Two sets of Balawat Gates were commissioned in Ashurnasirpal II's reign and one set in his son, Shalmanser III's reign. The first set was discovered by Hormuzd Rassam in 1878 and now resides in the British Museum. Along with these gates, a limestone coffer was found containing two inscribed marble tablets of Ashurnasirpal II. The inscriptions on this coffer described the foundation of a temple equipped with bronze gates dedicated to Mamu, the Assyrian god of dreams. The second set of gates originated from the Temple of Mamu. These gates were excavated by Max Mallowan in 1956 and are now located in the Mosul Museum, though many pieces were looted in 2003. The third set of gates, which were set up by Ashurnasirpal II's son, Shalmaneser III, were discovered by Hormuzd Rassam in 1878. Shalmaneser III's gates are also located in the British Museum.
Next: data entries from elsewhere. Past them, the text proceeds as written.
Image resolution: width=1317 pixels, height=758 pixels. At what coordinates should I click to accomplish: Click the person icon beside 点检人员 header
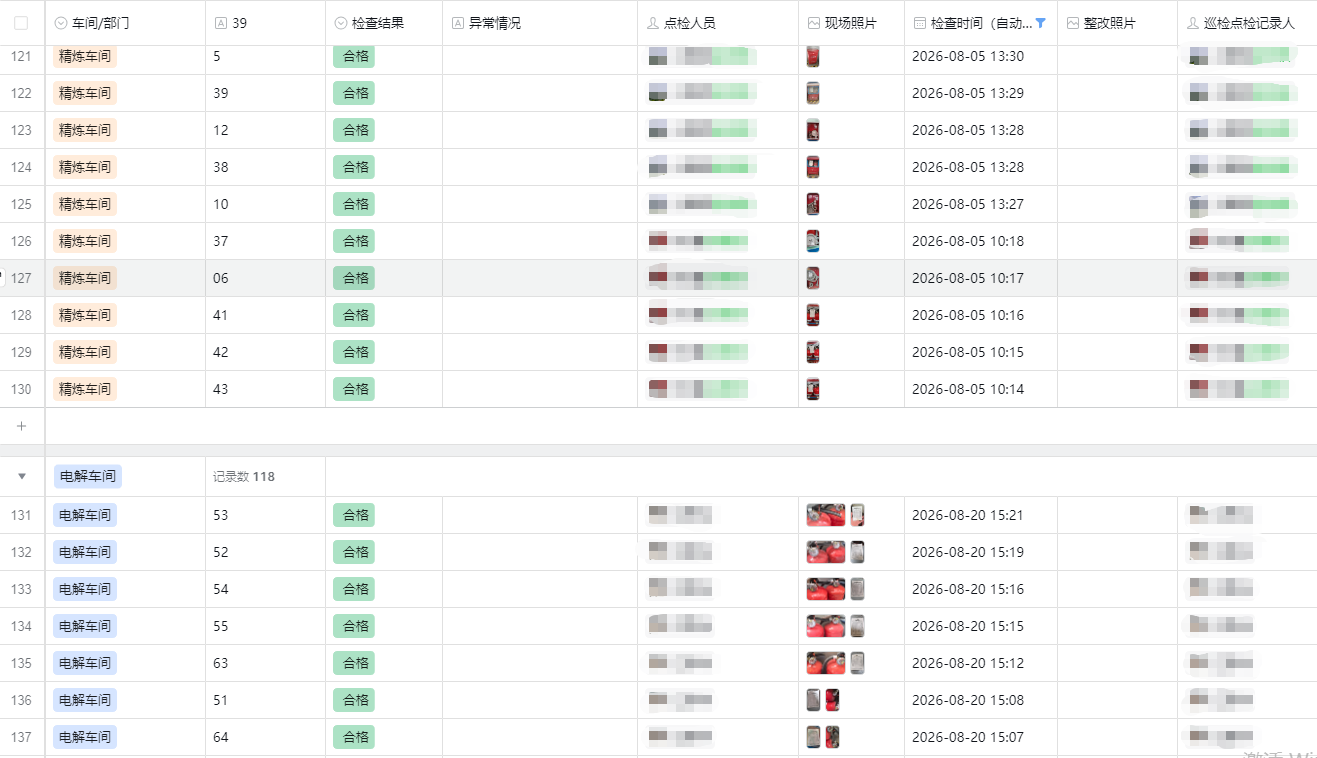653,22
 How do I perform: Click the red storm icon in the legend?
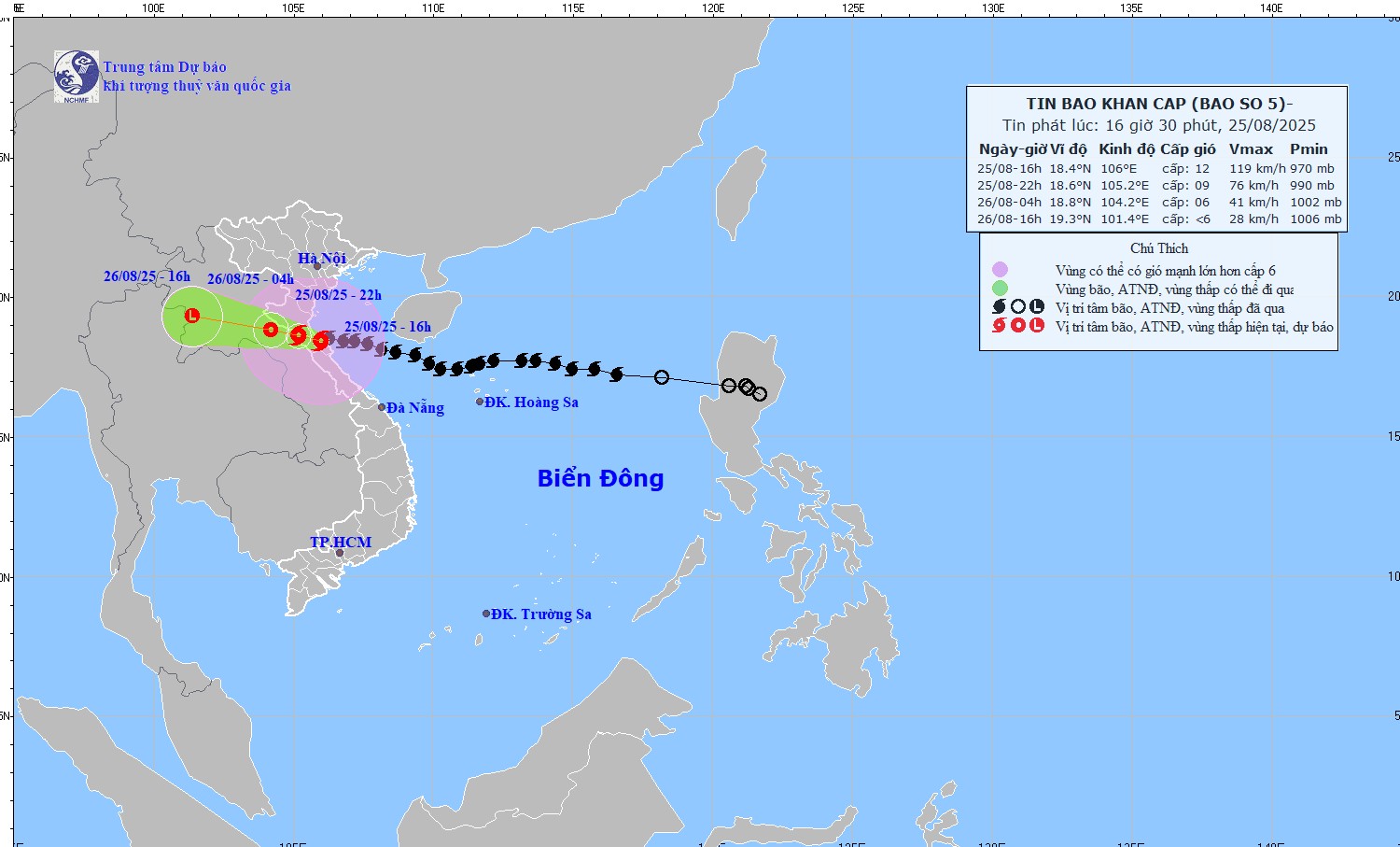pyautogui.click(x=1000, y=326)
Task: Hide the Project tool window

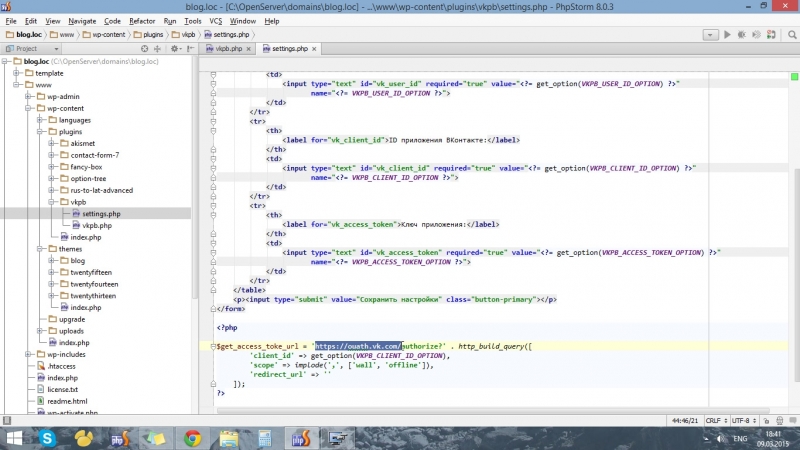Action: (189, 48)
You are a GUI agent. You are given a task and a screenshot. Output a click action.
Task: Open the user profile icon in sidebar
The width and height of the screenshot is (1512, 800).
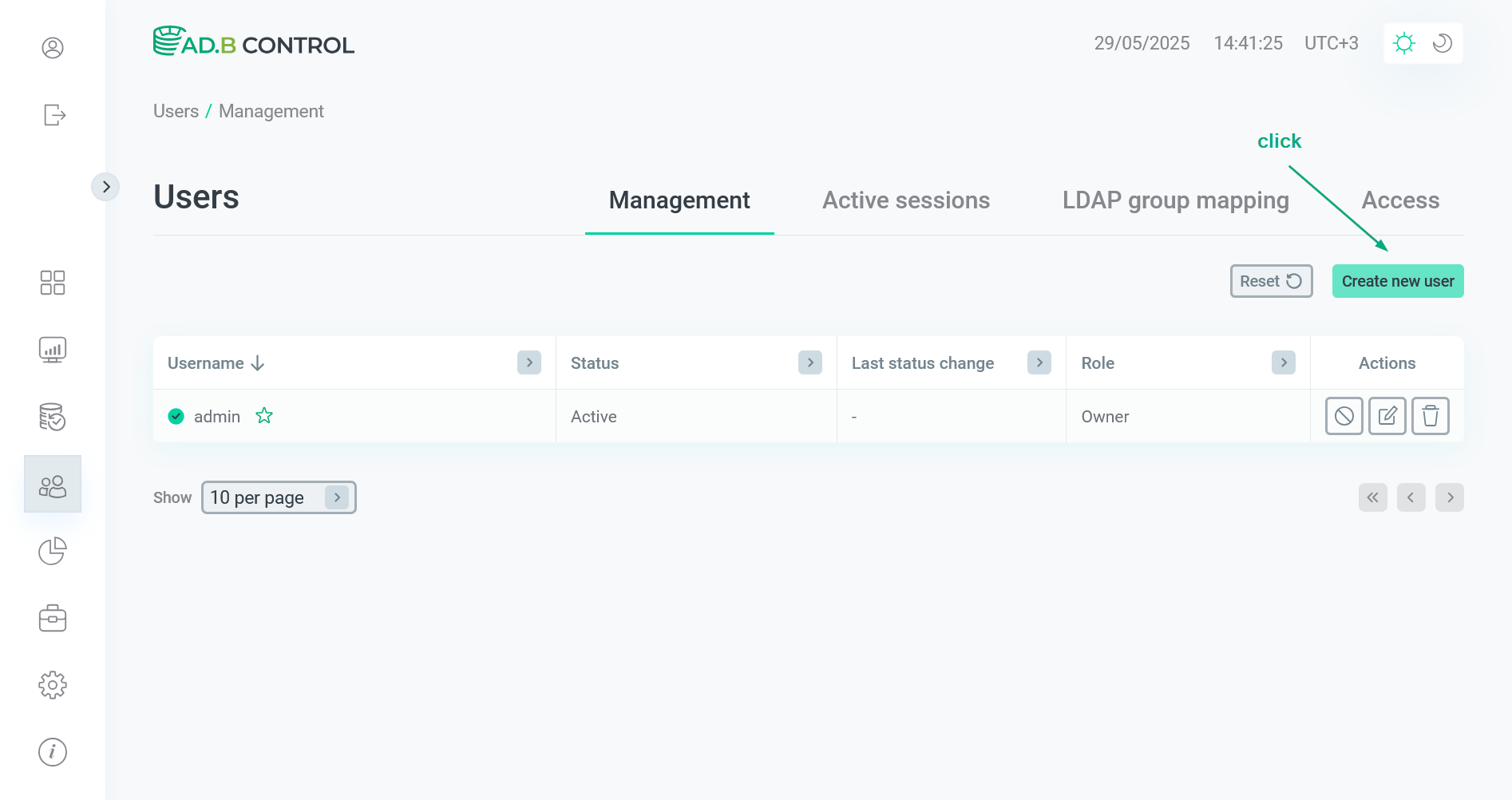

The third set of gates were published in 1905. The gates belonging to Shalmaneser III were discovered at the small Assyrian site of Imgur-Enlil.

Some of the Balawat Bronze Bands at Mosul Museum survived the looting in the wake of the invasion of Iraq in 2003. Nevertheless, Destruction of Mosul Museum artifacts further occurred in 2015 because of a terrorist attack. Some of the details of the aftermath have been described based on a video.

The full documentation of all these Bronze Bands is available in a 2008 publication by the British Museum.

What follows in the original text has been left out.